I'm working with fuzzy wuzzy in python and while it claims it works with a levenshtein distance, I find that many strings with a single character different produce different results. For example.
>>>fuzz.ratio("vendedor","vendedora")
94
>>>fuzz.ratio("estagiário","estagiária")
90
>>> fuzz.ratio("abcdefghijlmnopqrst","abcdefghijlmnopqrsty")
97
>>>fuzz.ratio("abc","abcd")
86
>>>fuzz.ratio("a","ab")
67
I guess levenshtein distance should be the same as there is a single character distance in all the examples, but I understand this is not simple distance, it is some sort of "equality percentage" of some sort.

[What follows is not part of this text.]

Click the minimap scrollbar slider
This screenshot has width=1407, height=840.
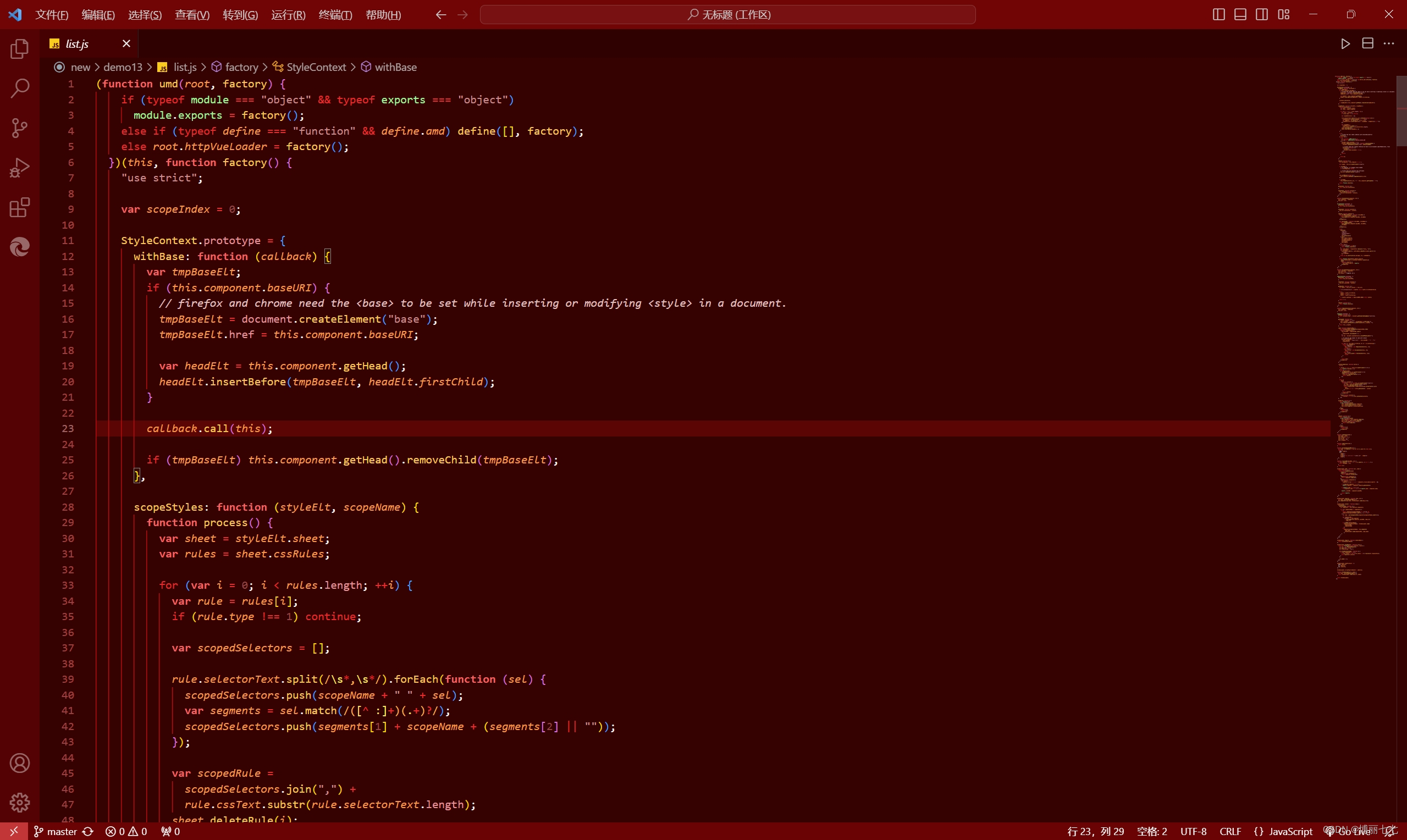coord(1402,111)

I tried to understand how it works but I cannot seem to understand. My very long string gives a 97 and the very short a 67. I guess it would mean the larger the string, there is less impact on a single character. However for the "vendedor","vendedora" and "estagiário","estagiária" example, that is not the case, as the latter is larger than the former.
How does this work?
I am currently matching user input job titles, trying to connect mistyped names with correctly typed names etc. is there a better package for my task?

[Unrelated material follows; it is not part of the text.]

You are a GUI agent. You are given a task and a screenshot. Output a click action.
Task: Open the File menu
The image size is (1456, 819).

You are correct about how fuzzywuzzy works in general. A larger output number from the fuzz.ratio
function means that the strings are closer to one another (with a 100 being a perfect match). I preformed a couple of additional test cases to check out how it worked. Here they are:
fuzz.ratio("abc", "abce") #to show which extra letter doesn't matter.
86
fuzz.ratio("abcd", "abce") #to show that replacing a number is worse than adding.
75
fuzz.ratio("abc", "abc") #to find what a match gives.
100
From these tests, we can see that replacing a number has a larger effect on the ratio calculation than adding a letter (this is why estagiário/estagiária was less of a match than vendedor/vendedora, despite being longer). According to this, the package can also be used to auto select the best choice from a list of possible matches, and thus I think it would be a good choice for your intended purpose.